To obtain such photo in a standard film or usual matrix, I would have to invent a means of making a diffused fill illumination and drawing light imitating the candlelight, and then in any case I would have to shoot the candle singly and introduce it into the frame by means of photoshop. At that I would hardly succeed in obtaining a real reportage portrait. The child isn’t an actor, he could hardly stay indifferent to the technical preparations. I put up with the large grain, it was impossible to elude it in that particular case. I began to read the camera manual anew in search of information about shooting infrared landscapes.

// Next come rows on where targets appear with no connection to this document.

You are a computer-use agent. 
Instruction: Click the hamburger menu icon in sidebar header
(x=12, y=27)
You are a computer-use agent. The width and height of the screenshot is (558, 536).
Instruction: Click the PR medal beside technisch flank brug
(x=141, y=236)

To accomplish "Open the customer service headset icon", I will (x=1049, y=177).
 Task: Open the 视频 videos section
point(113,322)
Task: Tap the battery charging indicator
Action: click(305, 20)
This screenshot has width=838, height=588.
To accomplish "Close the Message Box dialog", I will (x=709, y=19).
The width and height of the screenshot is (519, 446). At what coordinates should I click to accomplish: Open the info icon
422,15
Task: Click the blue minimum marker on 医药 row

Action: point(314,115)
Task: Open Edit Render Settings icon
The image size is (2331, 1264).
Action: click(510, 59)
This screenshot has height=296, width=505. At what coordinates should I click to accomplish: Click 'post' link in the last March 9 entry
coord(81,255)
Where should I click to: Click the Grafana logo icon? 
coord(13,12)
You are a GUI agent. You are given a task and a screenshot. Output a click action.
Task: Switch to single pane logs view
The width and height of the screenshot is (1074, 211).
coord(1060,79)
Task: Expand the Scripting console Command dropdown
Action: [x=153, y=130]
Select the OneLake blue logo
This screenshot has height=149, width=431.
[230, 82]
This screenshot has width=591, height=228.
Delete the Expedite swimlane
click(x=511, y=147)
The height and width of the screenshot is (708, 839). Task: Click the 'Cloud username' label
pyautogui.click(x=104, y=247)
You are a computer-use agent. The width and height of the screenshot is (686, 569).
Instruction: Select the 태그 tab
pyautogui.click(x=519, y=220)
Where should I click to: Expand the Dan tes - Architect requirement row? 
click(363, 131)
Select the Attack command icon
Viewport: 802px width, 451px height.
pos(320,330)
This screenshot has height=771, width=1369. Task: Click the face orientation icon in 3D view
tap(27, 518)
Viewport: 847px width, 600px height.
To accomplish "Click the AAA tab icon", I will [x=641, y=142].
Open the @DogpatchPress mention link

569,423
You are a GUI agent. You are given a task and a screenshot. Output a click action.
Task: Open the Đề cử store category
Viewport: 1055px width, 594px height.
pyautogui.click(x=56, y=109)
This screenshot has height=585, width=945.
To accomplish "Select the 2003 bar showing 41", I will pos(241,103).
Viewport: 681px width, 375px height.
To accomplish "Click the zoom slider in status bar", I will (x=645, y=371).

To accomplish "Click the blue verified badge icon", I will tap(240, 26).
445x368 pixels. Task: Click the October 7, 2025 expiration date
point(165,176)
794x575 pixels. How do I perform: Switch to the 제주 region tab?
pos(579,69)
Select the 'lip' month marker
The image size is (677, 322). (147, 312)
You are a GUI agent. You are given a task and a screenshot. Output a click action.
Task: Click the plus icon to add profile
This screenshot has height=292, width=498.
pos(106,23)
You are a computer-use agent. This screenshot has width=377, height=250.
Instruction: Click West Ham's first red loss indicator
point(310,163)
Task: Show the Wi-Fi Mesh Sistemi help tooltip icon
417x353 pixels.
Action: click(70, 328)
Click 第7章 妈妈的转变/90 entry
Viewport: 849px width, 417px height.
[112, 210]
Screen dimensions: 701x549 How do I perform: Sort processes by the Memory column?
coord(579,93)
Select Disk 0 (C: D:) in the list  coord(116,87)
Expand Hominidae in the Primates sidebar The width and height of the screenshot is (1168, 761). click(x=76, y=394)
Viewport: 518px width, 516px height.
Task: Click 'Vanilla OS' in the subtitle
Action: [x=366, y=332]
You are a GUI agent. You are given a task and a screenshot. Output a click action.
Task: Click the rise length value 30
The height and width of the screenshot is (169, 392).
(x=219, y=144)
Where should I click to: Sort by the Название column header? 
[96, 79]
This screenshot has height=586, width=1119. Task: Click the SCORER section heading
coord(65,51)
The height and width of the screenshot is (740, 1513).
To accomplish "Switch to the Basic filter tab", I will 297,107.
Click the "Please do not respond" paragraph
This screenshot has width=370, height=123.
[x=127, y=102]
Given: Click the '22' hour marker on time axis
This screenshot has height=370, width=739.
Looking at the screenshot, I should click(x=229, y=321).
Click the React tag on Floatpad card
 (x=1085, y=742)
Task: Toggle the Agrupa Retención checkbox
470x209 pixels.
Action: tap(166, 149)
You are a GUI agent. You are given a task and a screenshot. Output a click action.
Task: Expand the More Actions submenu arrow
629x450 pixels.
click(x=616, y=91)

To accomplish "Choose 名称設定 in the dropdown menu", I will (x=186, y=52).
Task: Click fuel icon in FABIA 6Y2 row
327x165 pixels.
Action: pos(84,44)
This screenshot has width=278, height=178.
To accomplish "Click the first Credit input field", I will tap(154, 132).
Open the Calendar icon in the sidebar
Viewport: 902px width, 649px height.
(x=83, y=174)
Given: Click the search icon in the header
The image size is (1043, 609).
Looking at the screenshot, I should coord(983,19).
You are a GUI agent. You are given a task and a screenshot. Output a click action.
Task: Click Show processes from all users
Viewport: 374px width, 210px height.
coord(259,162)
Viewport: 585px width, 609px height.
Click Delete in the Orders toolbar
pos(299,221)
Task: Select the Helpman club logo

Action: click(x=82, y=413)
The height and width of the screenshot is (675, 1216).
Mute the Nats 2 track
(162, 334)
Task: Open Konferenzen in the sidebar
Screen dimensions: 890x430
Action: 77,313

However I came to the conclusion that Japanese engineers hadn’t planned to joy us with a camera which could shoot in IR-mode at natural daylight illumination. They were interested in the night shooting only. Actual sensitivity of the camera in its both night modes isn’t indicated in the manual. I always set 64 ASA in the menu, in actual fact it is not less than 800 ASA. However this Sony camera can’t work properly with exposure less than 1/30 of a second; longer exposures are well possible. It’s necessary to activate P mode which is supplied with exposure corrections. Attempts to shoot indoors with electric lighting switched on resulted in terrible overexposure. I tried hanging an Cokin adapter and neutral grey filters on the camera. After that, camera began to shoot with better quality. Exposure metering in IR-mode is excellent, but it’s rather difficult to control focusing: the picture in the monitor and viewfinder is blind and so grainy that I have to duplicate the shots sometimes in order to choose better-focused variants later on the computer monitor. When this Sony camera lacks lighting, it starts to make larger grains in the pictures. I delete such pictures at once. This is spoilage. I learnt in the course of time to define these shots still while shooting and reduce the number of filters on the lens.